(Stored data entries)
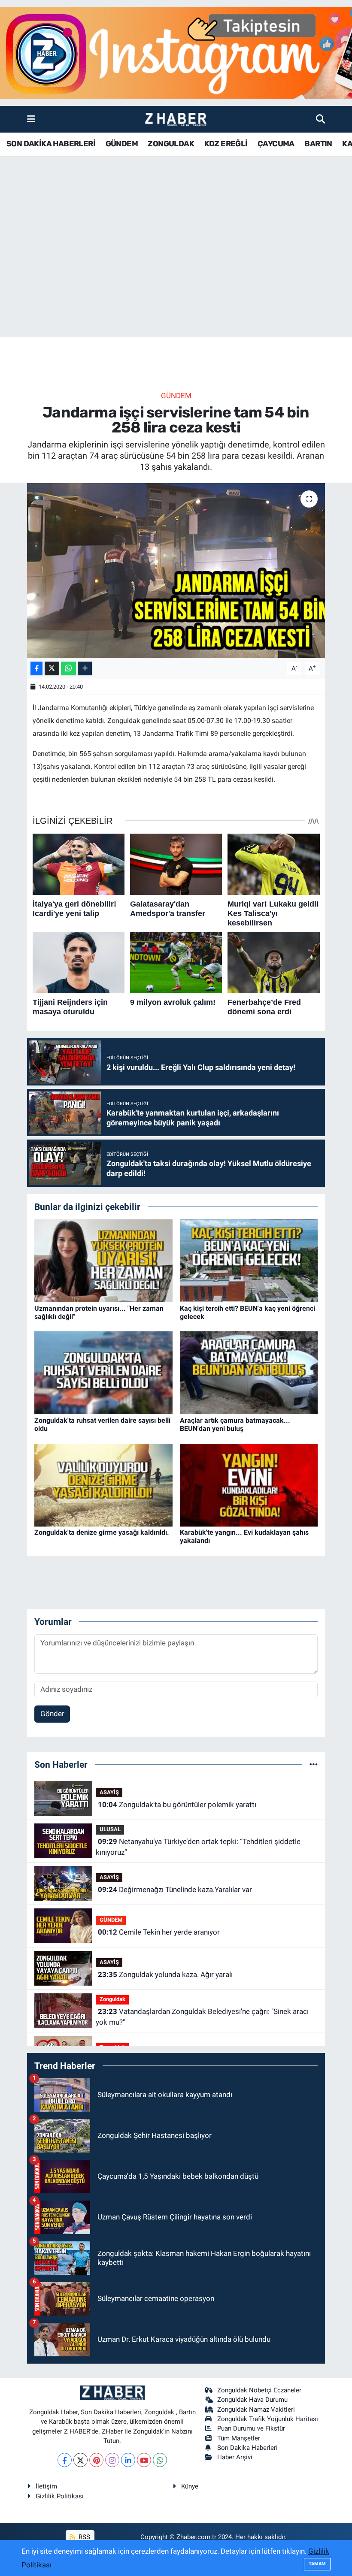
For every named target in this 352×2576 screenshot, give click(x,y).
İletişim (46, 2486)
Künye (189, 2486)
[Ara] (320, 119)
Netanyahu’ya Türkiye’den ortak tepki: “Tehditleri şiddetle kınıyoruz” (198, 1847)
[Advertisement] (176, 270)
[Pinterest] (96, 2460)
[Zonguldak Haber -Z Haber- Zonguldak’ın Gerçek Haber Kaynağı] (175, 119)
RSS (83, 2537)
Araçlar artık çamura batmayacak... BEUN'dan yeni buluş (235, 1424)
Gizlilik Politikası (60, 2496)
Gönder (52, 1713)
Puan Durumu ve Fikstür (251, 2428)
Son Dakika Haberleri (247, 2448)
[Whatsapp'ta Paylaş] (68, 669)
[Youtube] (144, 2460)
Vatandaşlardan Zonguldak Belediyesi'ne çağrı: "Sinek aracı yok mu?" (202, 2017)
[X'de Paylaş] (52, 669)
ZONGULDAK (171, 143)
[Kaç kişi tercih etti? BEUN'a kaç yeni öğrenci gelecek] (249, 1260)
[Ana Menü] (31, 119)
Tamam (317, 2564)
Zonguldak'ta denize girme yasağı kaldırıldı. (101, 1532)
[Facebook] (65, 2460)
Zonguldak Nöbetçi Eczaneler (259, 2390)
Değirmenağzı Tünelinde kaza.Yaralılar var (175, 1889)
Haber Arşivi (234, 2457)
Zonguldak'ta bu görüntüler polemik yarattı (177, 1804)
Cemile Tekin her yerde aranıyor (159, 1932)
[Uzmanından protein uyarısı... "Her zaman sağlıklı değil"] (103, 1260)
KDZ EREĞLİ (226, 143)
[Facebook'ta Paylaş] (36, 669)
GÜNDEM (122, 143)
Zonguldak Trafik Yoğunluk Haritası (267, 2419)
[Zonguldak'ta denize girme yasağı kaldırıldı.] (103, 1484)
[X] (80, 2460)
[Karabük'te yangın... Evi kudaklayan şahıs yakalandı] (249, 1484)
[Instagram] (112, 2460)
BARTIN (318, 143)
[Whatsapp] (160, 2460)
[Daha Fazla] (85, 669)
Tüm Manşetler (238, 2438)
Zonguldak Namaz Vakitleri (256, 2409)
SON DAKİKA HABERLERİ (50, 143)
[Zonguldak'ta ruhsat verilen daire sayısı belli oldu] (103, 1372)
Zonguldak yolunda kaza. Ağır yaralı (165, 1974)
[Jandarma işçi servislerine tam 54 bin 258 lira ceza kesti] (176, 570)
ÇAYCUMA (276, 143)
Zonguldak (112, 1999)
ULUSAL (110, 1829)
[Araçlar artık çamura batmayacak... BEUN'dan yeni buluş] (249, 1372)
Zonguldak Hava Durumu (252, 2400)
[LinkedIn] (128, 2460)
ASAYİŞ (109, 1792)
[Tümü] (314, 1764)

EXERCISE ::
Your answer must be the records above, copied exactly, with no pictures.

SOLUTION FOR THIS EXERCISE ::
For every named target in this 352×2576 screenshot, give click(x,y).
İletişim (46, 2486)
Künye (189, 2486)
[Ara] (320, 119)
Netanyahu’ya Türkiye’den ortak tepki: “Tehditleri şiddetle kınıyoruz” (198, 1847)
[Advertisement] (176, 270)
[Pinterest] (96, 2460)
[Zonguldak Haber -Z Haber- Zonguldak’ın Gerçek Haber Kaynağı] (175, 119)
RSS (83, 2537)
Araçlar artık çamura batmayacak... BEUN'dan yeni buluş (235, 1424)
Gizlilik Politikası (60, 2496)
Gönder (52, 1713)
Puan Durumu ve Fikstür (251, 2428)
Son Dakika Haberleri (247, 2448)
[Whatsapp'ta Paylaş] (68, 669)
[Youtube] (144, 2460)
Vatandaşlardan Zonguldak Belediyesi'ne çağrı: "Sinek aracı yok mu?" (202, 2017)
[X'de Paylaş] (52, 669)
ZONGULDAK (171, 143)
[Kaç kişi tercih etti? BEUN'a kaç yeni öğrenci gelecek] (249, 1260)
[Ana Menü] (31, 119)
Tamam (317, 2564)
Zonguldak'ta denize girme yasağı kaldırıldı. (101, 1532)
[Facebook] (65, 2460)
Zonguldak Nöbetçi Eczaneler (259, 2390)
Değirmenağzı Tünelinde kaza.Yaralılar var (175, 1889)
Haber Arşivi (234, 2457)
Zonguldak'ta bu görüntüler polemik yarattı (177, 1804)
Cemile Tekin her yerde aranıyor (159, 1932)
[Uzmanından protein uyarısı... "Her zaman sağlıklı değil"] (103, 1260)
KDZ EREĞLİ (226, 143)
[Facebook'ta Paylaş] (36, 669)
GÜNDEM (122, 143)
Zonguldak Trafik Yoğunluk Haritası (267, 2419)
[Zonguldak'ta denize girme yasağı kaldırıldı.] (103, 1484)
[X] (80, 2460)
[Karabük'te yangın... Evi kudaklayan şahıs yakalandı] (249, 1484)
[Instagram] (112, 2460)
BARTIN (318, 143)
[Whatsapp] (160, 2460)
[Daha Fazla] (85, 669)
Tüm Manşetler (238, 2438)
Zonguldak Namaz Vakitleri (256, 2409)
SON DAKİKA HABERLERİ (50, 143)
[Zonguldak'ta ruhsat verilen daire sayısı belli oldu] (103, 1372)
Zonguldak yolunda kaza. Ağır yaralı (165, 1974)
[Jandarma işçi servislerine tam 54 bin 258 lira ceza kesti] (176, 570)
ÇAYCUMA (276, 143)
Zonguldak (112, 1999)
ULUSAL (110, 1829)
[Araçlar artık çamura batmayacak... BEUN'dan yeni buluş] (249, 1372)
Zonguldak Hava Durumu (252, 2400)
[LinkedIn] (128, 2460)
ASAYİŞ (109, 1792)
[Tümü] (314, 1764)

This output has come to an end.